Dr. Theodore Leng: I think one of the pain points for any site is just getting a trial started. So, there’s a lot of back and forth that happens between the, site meeting the PI or the clinical research assistants, and the, CRO, the contract of research organization and the sponsor. And sometimes there’s a lot of, it’s almost like a game of telephone. This sponsor says something to the CRO, which then they forward to the PI. There might be a small change or request that’s needed, and that goes back up the chain through the CRO as a middle man.
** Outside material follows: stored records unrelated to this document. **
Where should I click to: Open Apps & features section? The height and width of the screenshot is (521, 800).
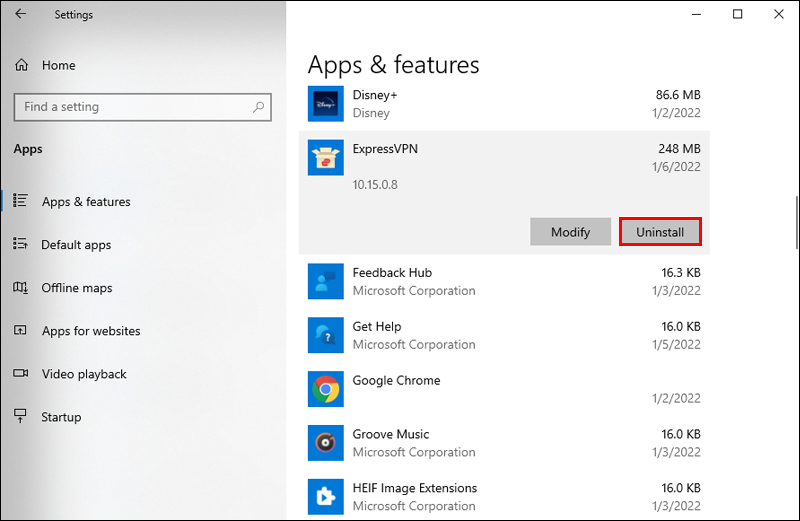point(85,201)
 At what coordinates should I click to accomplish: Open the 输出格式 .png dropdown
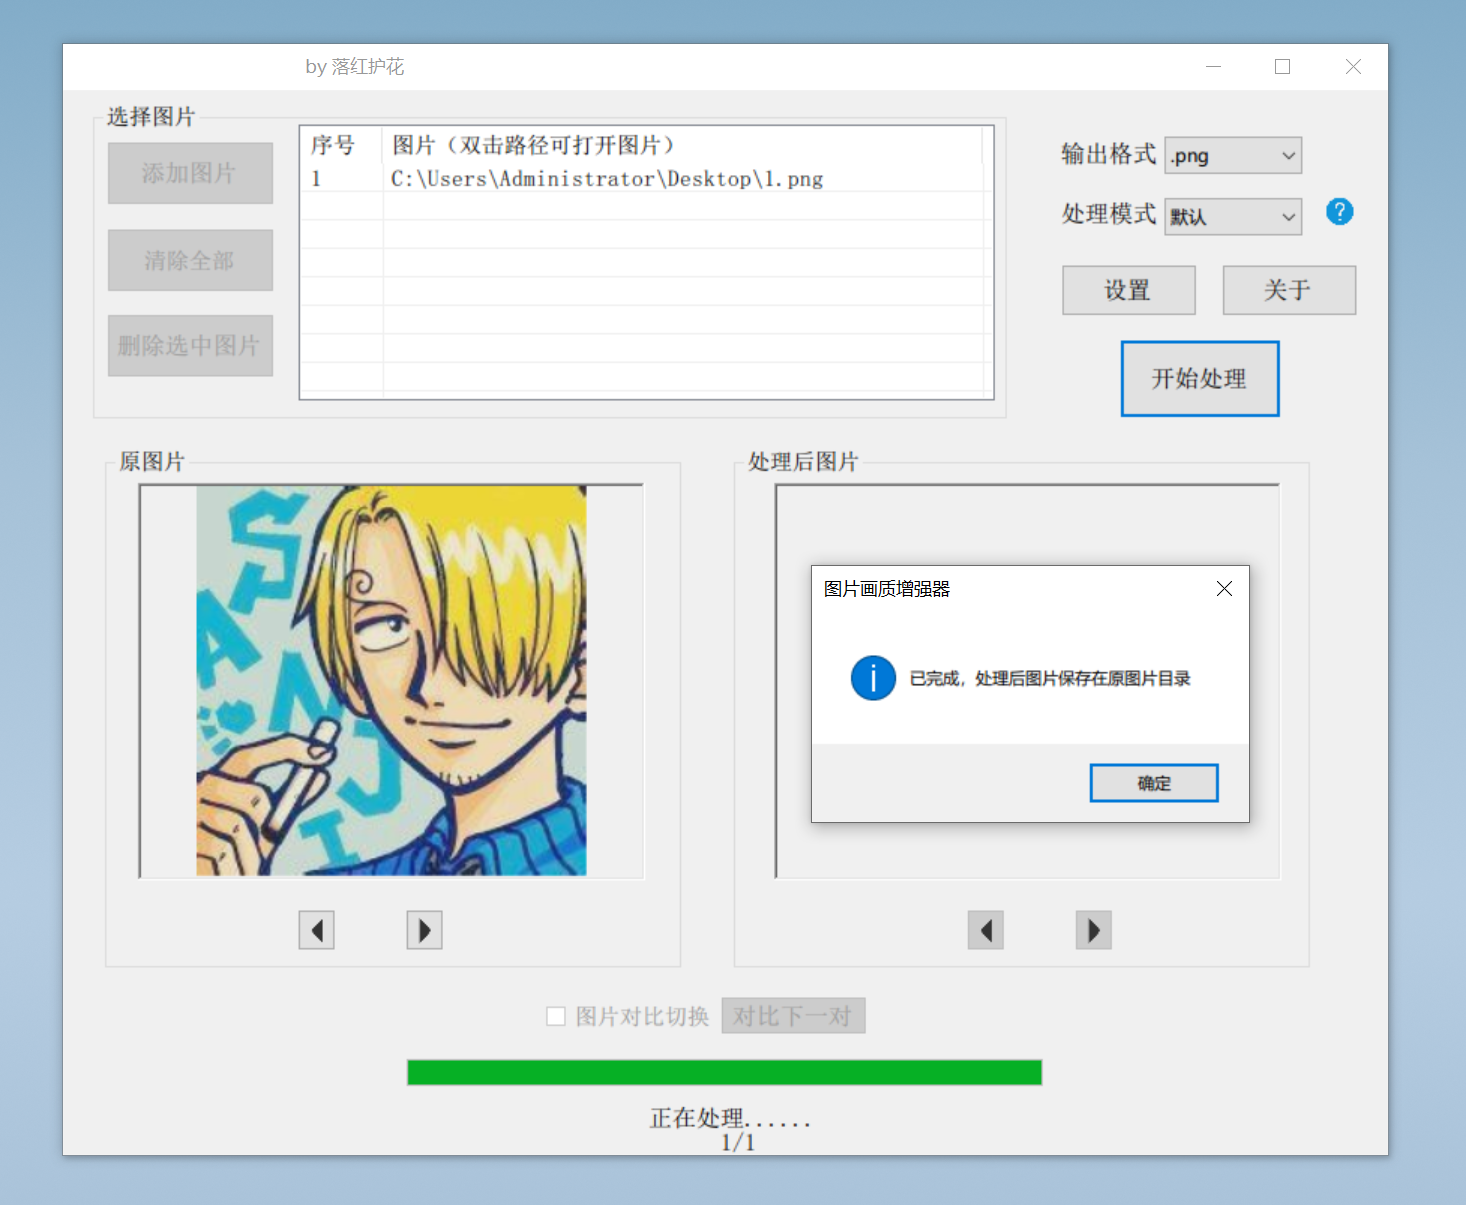point(1233,156)
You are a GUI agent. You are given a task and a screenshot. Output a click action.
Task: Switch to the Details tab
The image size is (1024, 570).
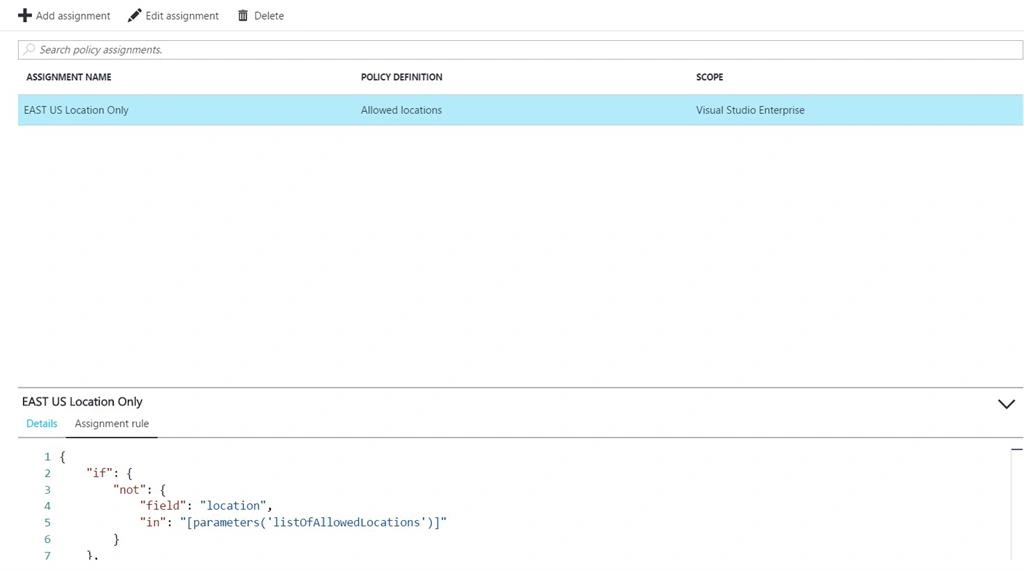pos(42,423)
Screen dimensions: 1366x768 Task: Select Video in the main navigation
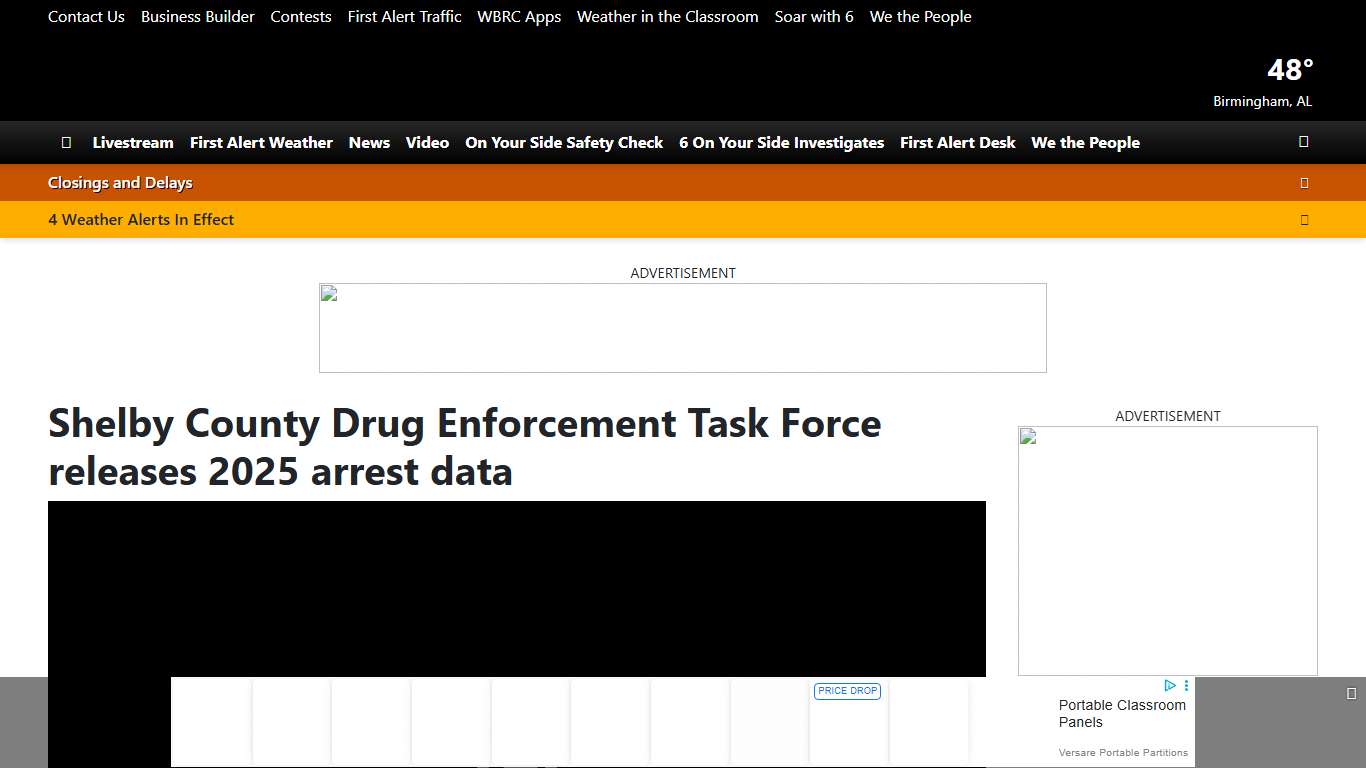(427, 142)
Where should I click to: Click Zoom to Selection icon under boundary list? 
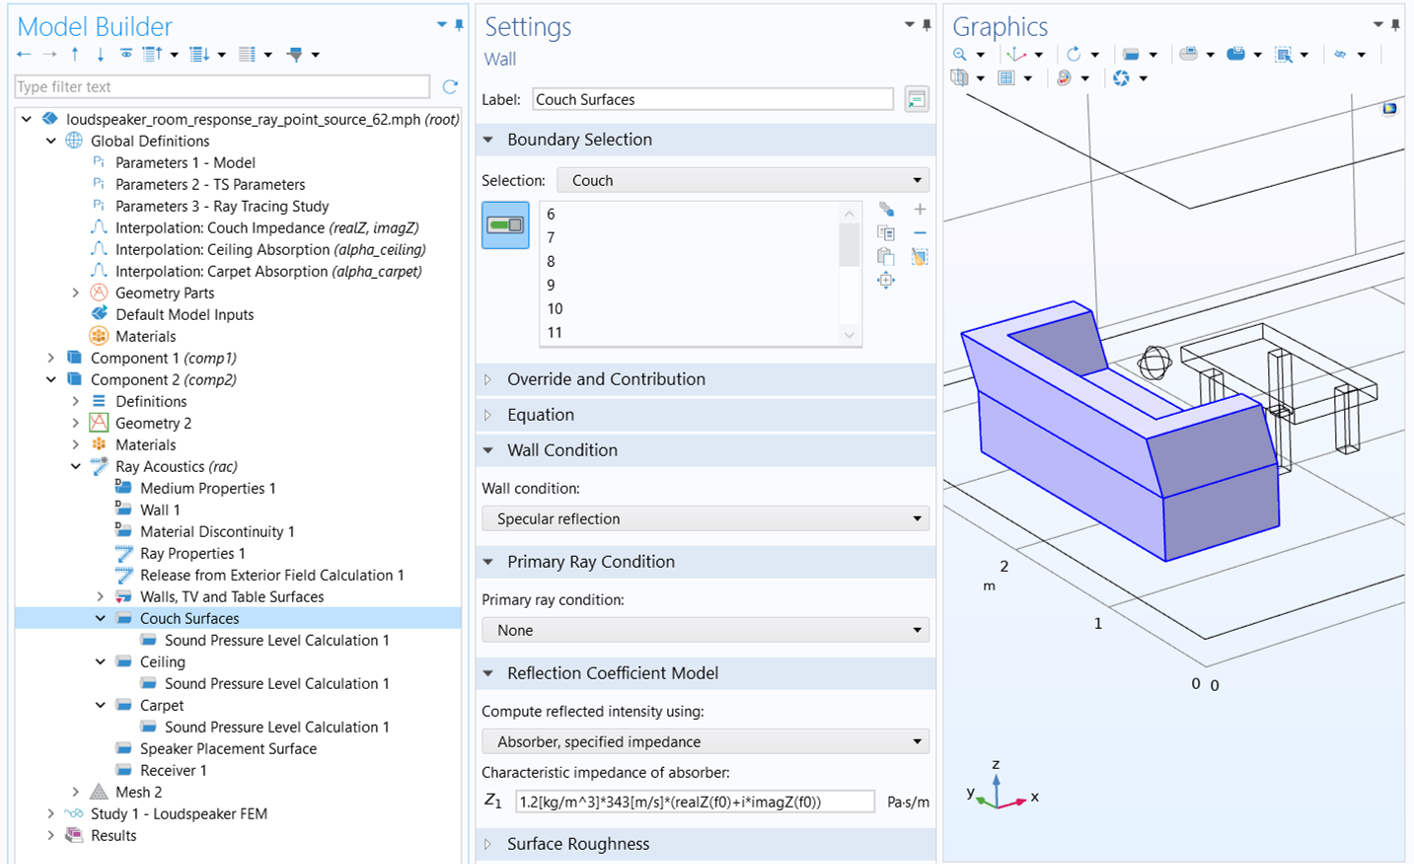pyautogui.click(x=886, y=280)
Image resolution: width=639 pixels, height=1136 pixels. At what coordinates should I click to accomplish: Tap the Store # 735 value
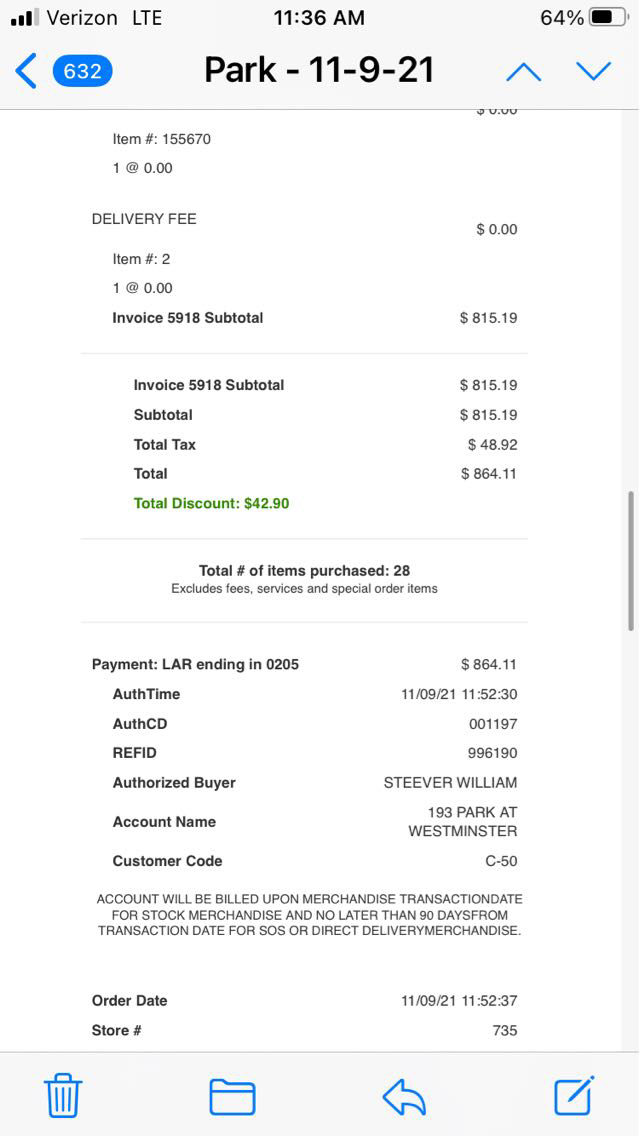[504, 1030]
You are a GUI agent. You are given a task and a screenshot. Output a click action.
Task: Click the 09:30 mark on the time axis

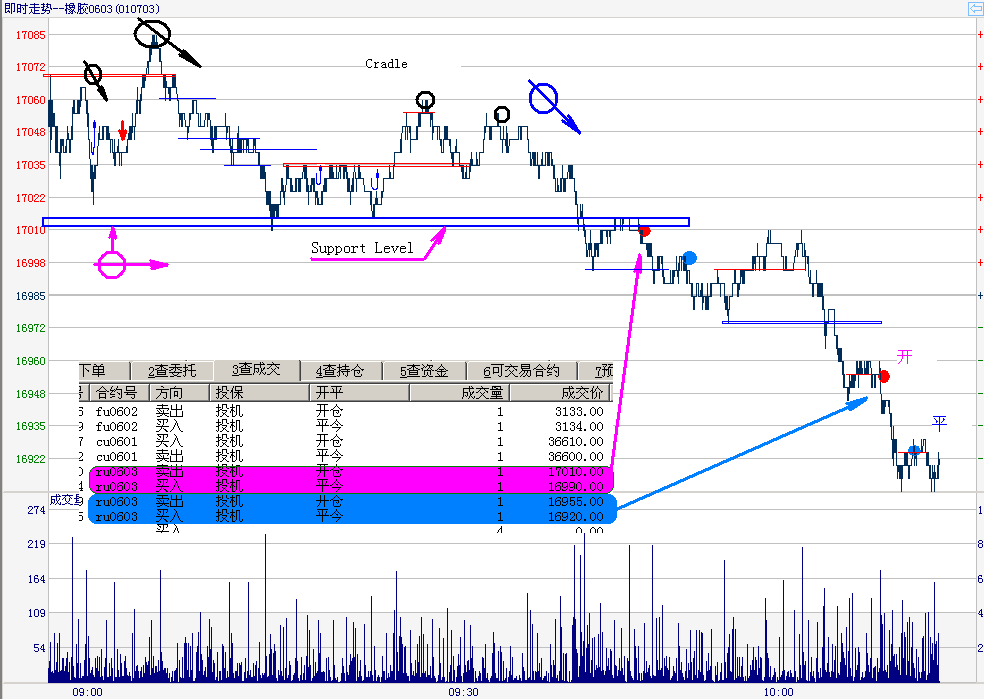[462, 691]
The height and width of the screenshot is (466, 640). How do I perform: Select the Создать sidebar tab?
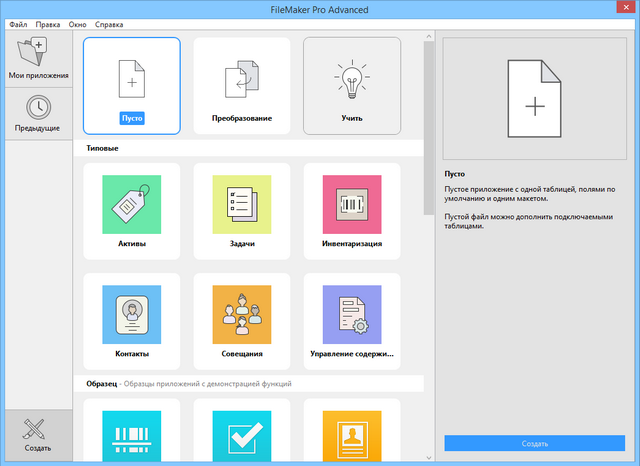coord(37,436)
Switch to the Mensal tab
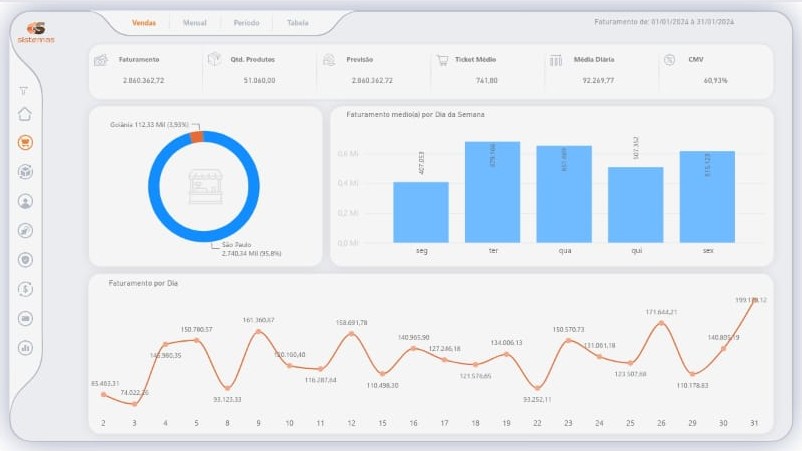Screen dimensions: 802x451 click(194, 22)
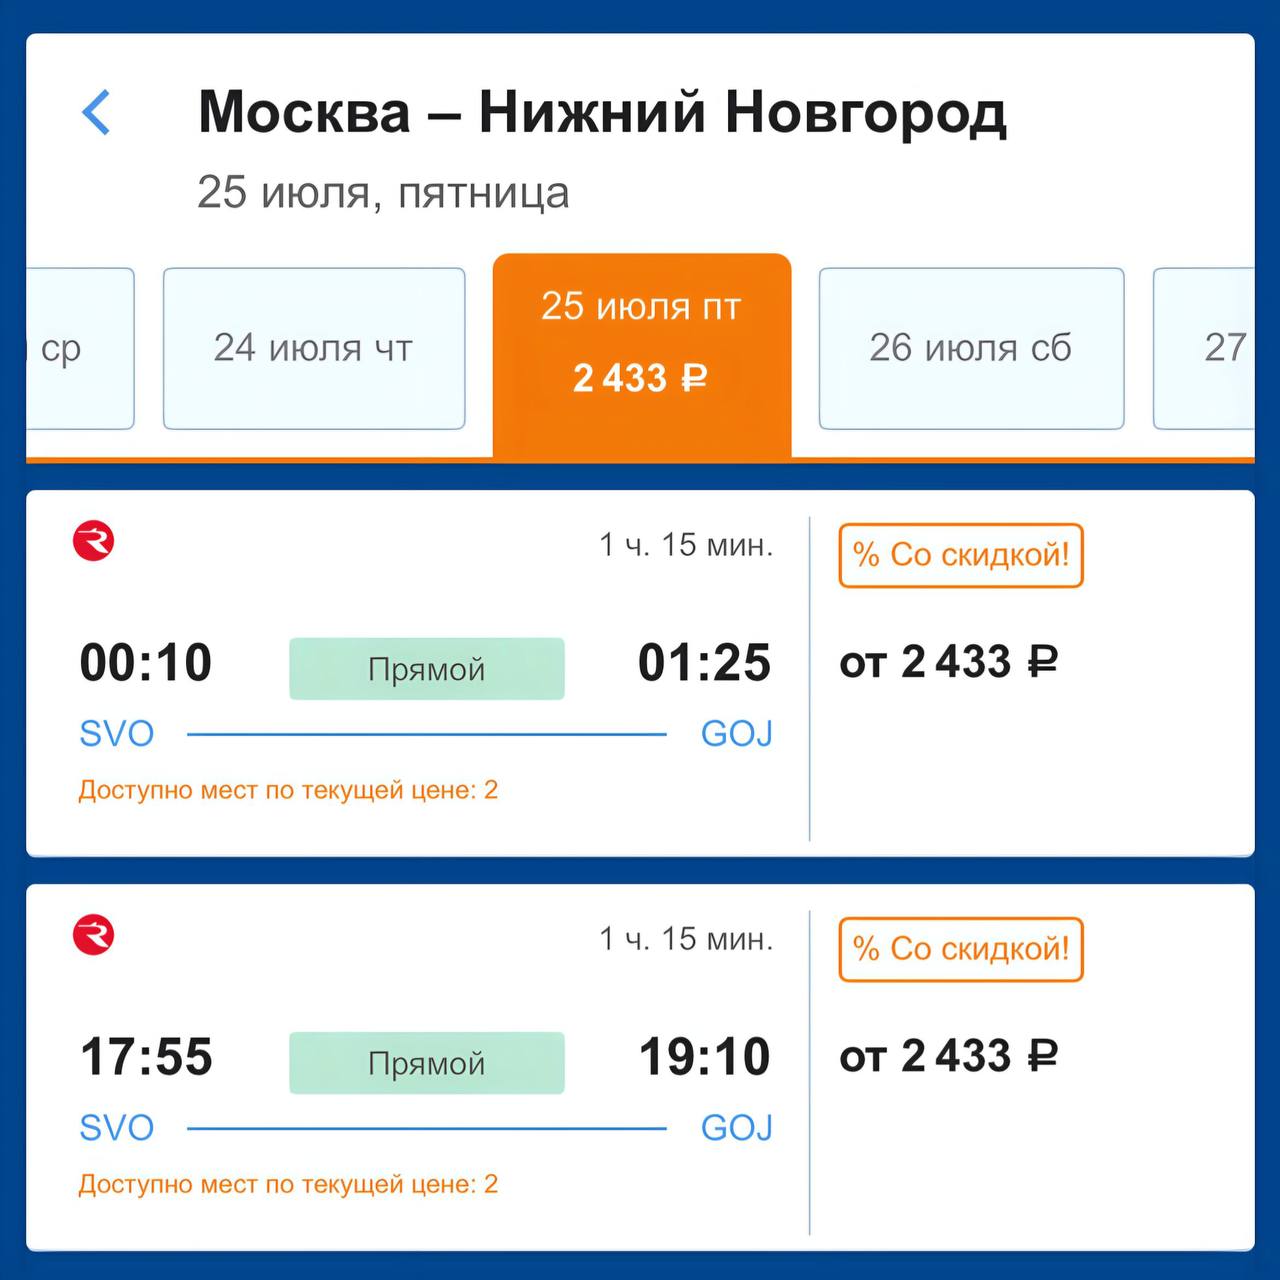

And often times, we lose days or weeks or even months in that process. And that can be frustrating for both the PI and the sponsor to have to do that. So anything we can speed up, the communication process, even in just terms of operational time. But there could also be efficiencies that could be garnered using technology approaches as well, to help make everything more transparent and visible. And notifications and other things can also help make the communication a bit more fluid between the two parties.
Andrew Brackin: Right, and that ties directly into my next question. In knowing Vial’s vision for reimagining clinical trials with technology. What excites you most about partnering with Vial?
Dr. Theodore Leng: Well I think what’s most exciting to me is, I think Vial’s just taking a fresh new look at this this whole industry. And coming from a different perspective and, being able to look at areas where there could be improvement. For example, in this communication piece I brought up. And then of course, there’s probably a lot of operational efficiencies that can also be improved upon, in the execution trial. Whether that be from recruitment of course, [laughs] every sponsor wants to recruit more rapidly for all their trials. And so, anything we can do to shorten that recruitment process and enrollment process would be really appreciated by, all parties.
And then increasing communication along the follow-up visits with our participants. With monitoring visits there are a lot of different areas, I think, that could potentially have room for improvement. And I think a company like Vial coming in and taking a, fresh look at these different elements of trials and hopefully trying to improve upon those is really exciting to me.
Andrew Brackin: I really appreciate you being here today. Dr. Leng, thanks so much for answering all my questions and I appreciate all the feedback you’ve given us on our model in the ophthalmology space.
Dr. Theodore Leng: Thank you so much for having me. And I hope to talk to you again soon.